■ Work required: Please echo the lines below word for word, starting at the line containing "Where should I" and ending at the final line of the records.

====== Record set ======

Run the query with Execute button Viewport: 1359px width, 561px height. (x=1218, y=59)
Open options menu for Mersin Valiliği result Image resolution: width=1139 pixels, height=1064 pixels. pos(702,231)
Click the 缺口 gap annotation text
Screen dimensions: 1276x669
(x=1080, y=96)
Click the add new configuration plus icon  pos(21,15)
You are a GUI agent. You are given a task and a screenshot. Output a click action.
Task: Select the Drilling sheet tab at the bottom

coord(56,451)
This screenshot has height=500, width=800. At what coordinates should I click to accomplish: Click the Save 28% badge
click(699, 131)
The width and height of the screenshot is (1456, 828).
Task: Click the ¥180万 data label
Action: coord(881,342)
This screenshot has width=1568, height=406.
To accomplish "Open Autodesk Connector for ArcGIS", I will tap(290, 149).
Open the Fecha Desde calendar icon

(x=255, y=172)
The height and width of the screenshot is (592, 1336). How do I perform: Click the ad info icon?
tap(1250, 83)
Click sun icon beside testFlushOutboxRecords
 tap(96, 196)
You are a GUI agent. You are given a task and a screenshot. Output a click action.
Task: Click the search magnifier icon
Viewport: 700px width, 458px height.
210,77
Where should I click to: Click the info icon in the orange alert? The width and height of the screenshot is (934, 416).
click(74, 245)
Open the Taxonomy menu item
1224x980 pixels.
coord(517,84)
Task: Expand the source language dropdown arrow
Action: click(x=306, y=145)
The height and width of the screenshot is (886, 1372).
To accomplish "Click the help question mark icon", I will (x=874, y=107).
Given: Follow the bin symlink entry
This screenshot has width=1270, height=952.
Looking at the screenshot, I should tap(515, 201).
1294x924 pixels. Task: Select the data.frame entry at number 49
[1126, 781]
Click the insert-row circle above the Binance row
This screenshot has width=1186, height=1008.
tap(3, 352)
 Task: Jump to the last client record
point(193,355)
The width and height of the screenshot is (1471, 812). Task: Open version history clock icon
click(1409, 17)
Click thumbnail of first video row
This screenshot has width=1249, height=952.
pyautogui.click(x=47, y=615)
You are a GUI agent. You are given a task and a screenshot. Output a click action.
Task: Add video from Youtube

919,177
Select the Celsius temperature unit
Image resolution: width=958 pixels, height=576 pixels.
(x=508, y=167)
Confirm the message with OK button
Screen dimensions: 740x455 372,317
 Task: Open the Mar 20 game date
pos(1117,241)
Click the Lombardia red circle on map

======

■ Result of the exercise:
Where should I click to: Click the info icon in the orange alert? The width and height of the screenshot is (934, 416).
click(74, 245)
Open the Taxonomy menu item
1224x980 pixels.
coord(517,84)
Task: Expand the source language dropdown arrow
Action: click(x=306, y=145)
The height and width of the screenshot is (886, 1372).
To accomplish "Click the help question mark icon", I will (x=874, y=107).
Given: Follow the bin symlink entry
This screenshot has width=1270, height=952.
Looking at the screenshot, I should tap(515, 201).
1294x924 pixels. Task: Select the data.frame entry at number 49
[1126, 781]
Click the insert-row circle above the Binance row
This screenshot has width=1186, height=1008.
tap(3, 352)
 Task: Jump to the last client record
point(193,355)
The width and height of the screenshot is (1471, 812). Task: Open version history clock icon
click(1409, 17)
Click thumbnail of first video row
This screenshot has width=1249, height=952.
pyautogui.click(x=47, y=615)
You are a GUI agent. You are given a task and a screenshot. Output a click action.
Task: Add video from Youtube

919,177
Select the Celsius temperature unit
Image resolution: width=958 pixels, height=576 pixels.
(x=508, y=167)
Confirm the message with OK button
Screen dimensions: 740x455 372,317
 Task: Open the Mar 20 game date
pos(1117,241)
Click the Lombardia red circle on map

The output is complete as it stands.